分区表达式为 fn(col) 的简单形式,查询条件是 > < = >= <= 之一,且 fn 是单调函数,可以使用分区裁剪。

关于 fn 函数,对于任意 x y,如果 x > y,则 fn(x) > fn(y),那么这种是严格递增的单调函数。非严格递增的单调函数也可以符合分区裁剪要求,只要函数 fn 满足:对于任意 x y,如果 x > y,则 fn(x) >= fn(y)。理论上,所有满足单调条件(严格或者非严格)的函数都支持分区裁剪。目前,TiDB 支持的单调函数如下:

unix_timestamp to_days

例如,分区表达式是 fn(col) 形式,fn 为我们支持的单调函数 to_days,就可以使用分区裁剪:

create table t (id datetime) partition by range (to_days(id)) ( partition p0 values less than (to_days('2020-04-01')), partition p1 values less than (to_days('2020-05-01'))); explain select * from t where id > '2020-04-18';
+-------------------------+----------+-----------+-----------------------+-------------------------------------------+ | id | estRows | task | access object | operator info | +-------------------------+----------+-----------+-----------------------+-------------------------------------------+ | TableReader_8 | 3333.33 | root | | data:Selection_7 | | └─Selection_7 | 3333.33 | cop[tikv] | | gt(test.t.id, 2020-04-18 00:00:00.000000) | | └─TableFullScan_6 | 10000.00 | cop[tikv] | table:t, partition:p1 | keep order:false, stats:pseudo | +-------------------------+----------+-----------+-----------------------+-------------------------------------------+

Range 分区表上不能使用分区裁剪的场景

由于分区裁剪的规则优化是在查询计划的生成阶段,对于执行阶段才能获取到过滤条件的场景,无法利用分区裁剪的优化。

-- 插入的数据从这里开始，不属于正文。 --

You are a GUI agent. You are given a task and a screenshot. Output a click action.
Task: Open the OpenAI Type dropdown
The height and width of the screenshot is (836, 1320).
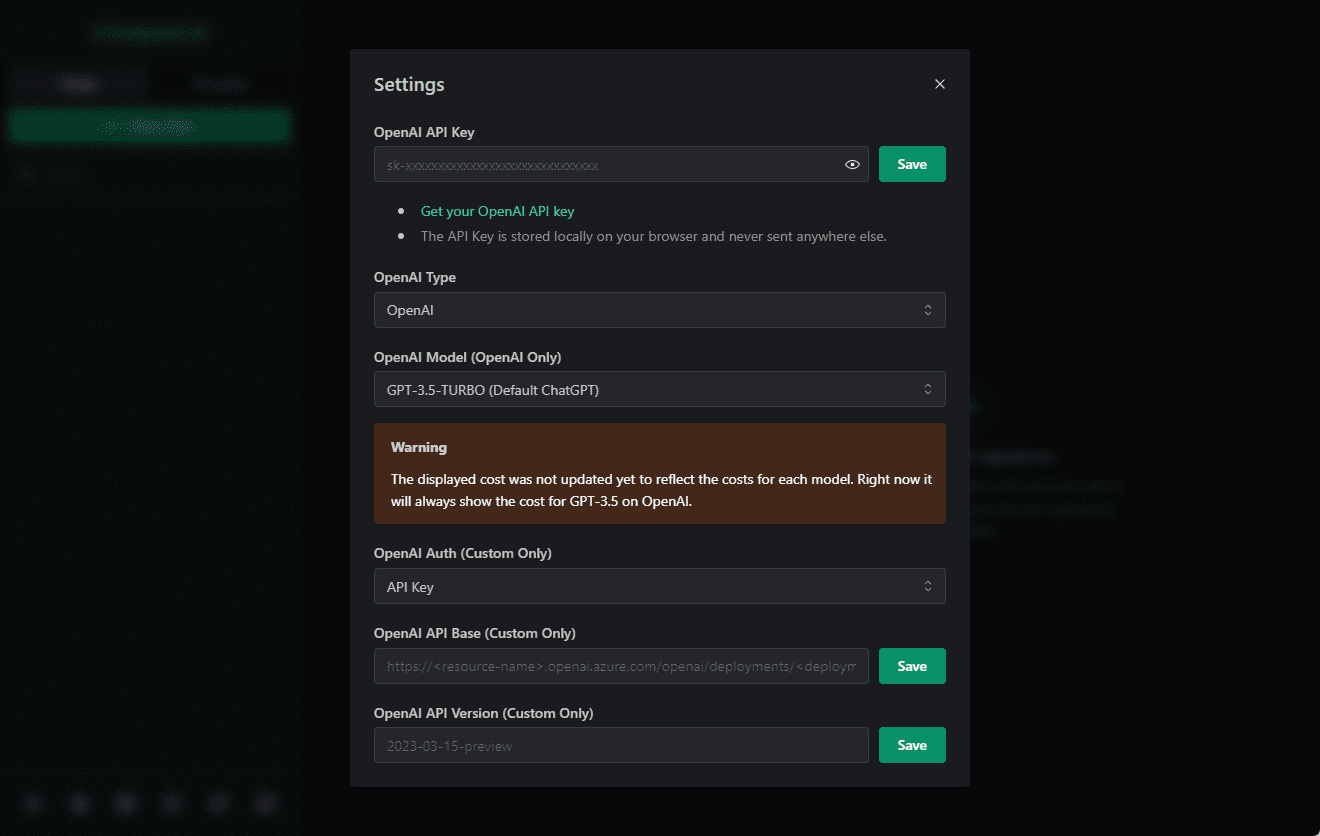(x=659, y=310)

create table t1 (x int) partition by range (x) ( partition p0 values less than (5), partition p1 values less than (10)); create table t2 (x int); explain select * from t2 where x < (select * from t1 where t2.x < t1.x and t2.x < 2);
+--------------------------------------+----------+-----------+------------------------+-----------------------------------------------------------+ | id | estRows | task | access object | operator info | +--------------------------------------+----------+-----------+------------------------+-----------------------------------------------------------+ | Projection_13 | 9990.00 | root | | test.t2.x | | └─Apply_15 | 9990.00 | root | | CARTESIAN inner join, other cond:lt(test.t2.x, test.t1.x) | | ├─TableReader_18(Build) | 9990.00 | root | | data:Selection_17 | | │ └─Selection_17 | 9990.00 | cop[tikv] | | not(isnull(test.t2.x)) | | │ └─TableFullScan_16 | 10000.00 | cop[tikv] | table:t2 | keep order:false, stats:pseudo | | └─Selection_19(Probe) | 0.80 | root | | not(isnull(test.t1.x)) | | └─MaxOneRow_20 | 1.00 | root | | | | └─Union_21 | 2.00 | root | | | | ├─TableReader_24 | 2.00 | root | | data:Selection_23 | | │ └─Selection_23 | 2.00 | cop[tikv] | | lt(test.t2.x, 2), lt(test.t2.x, test.t1.x) | | │ └─TableFullScan_22 | 2.50 | cop[tikv] | table:t1, partition:p0 | keep order:false, stats:pseudo | | └─TableReader_27 | 2.00 | root | | data:Selection_26 | | └─Selection_26 | 2.00 | cop[tikv] | | lt(test.t2.x, 2), lt(test.t2.x, test.t1.x) | | └─TableFullScan_25 | 2.50 | cop[tikv] | table:t1, partition:p1 | keep order:false, stats:pseudo | +--------------------------------------+----------+-----------+------------------------+-----------------------------------------------------------+ 14 rows in set (0.00 sec)

这个查询每从 t2 读取一行,都会去分区表 t1 上进行查询,理论上这时会满足 t1.x > val 的过滤条件,但实际上由于分区裁剪只作用于查询计划生成阶段,而不是执行阶段,因而不会做裁剪。